While advances in genomics and molecular and cell biology have radically altered medical practice and the scientific knowledge doctors need to do their jobs, medical schools haven’t changed their admission requirements in decades, says an essay published today in The New England Journal of Medicine.
In a proposal that should strike joy in the hearts of pre-med students struggling through organic chemistry, Jules L. Dienstag, dean of medical education at Harvard Medical School, writes in support of reforming the pre-med curriculum to focus more on human biology and fields with greater relevance to modern medicine.
The standard pre-med education requirements — one year of biology, two years of chemistry, one year of physics, and, at some schools, one year of mathematics — are too removed from clinical practice, are not taught rigorously enough to be of value to medical students, and steal time from science preparation that might be more relevant to future doctors, says Dr. Dienstag in the essay, “Relevance and Rigor in Premedical Education.”
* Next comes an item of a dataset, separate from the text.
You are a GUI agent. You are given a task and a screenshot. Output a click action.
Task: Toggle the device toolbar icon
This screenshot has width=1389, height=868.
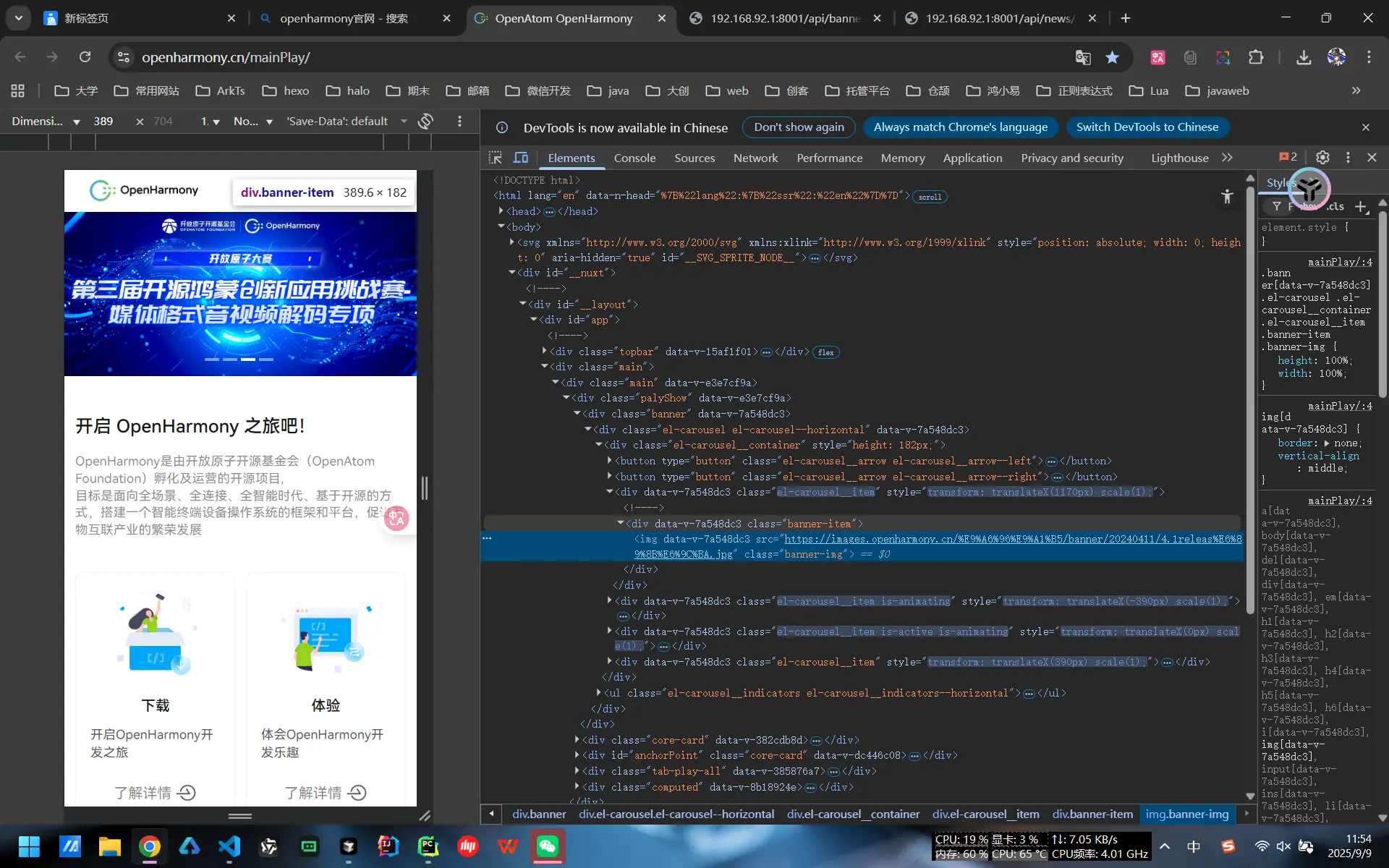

In their place, he recommends that colleges adopt sequences of interdisciplinary courses that span areas of biology, chemistry, and physics most germane to advanced medical studies, and teach pre-med students biologically-relevant quantitative skills and the basic statistics needed to understand scientific literature. “A sick patient does not represent a biochemistry problem, an anatomy problem, a genetics problem, or an immunology problem,” writes Dr. Dienstag.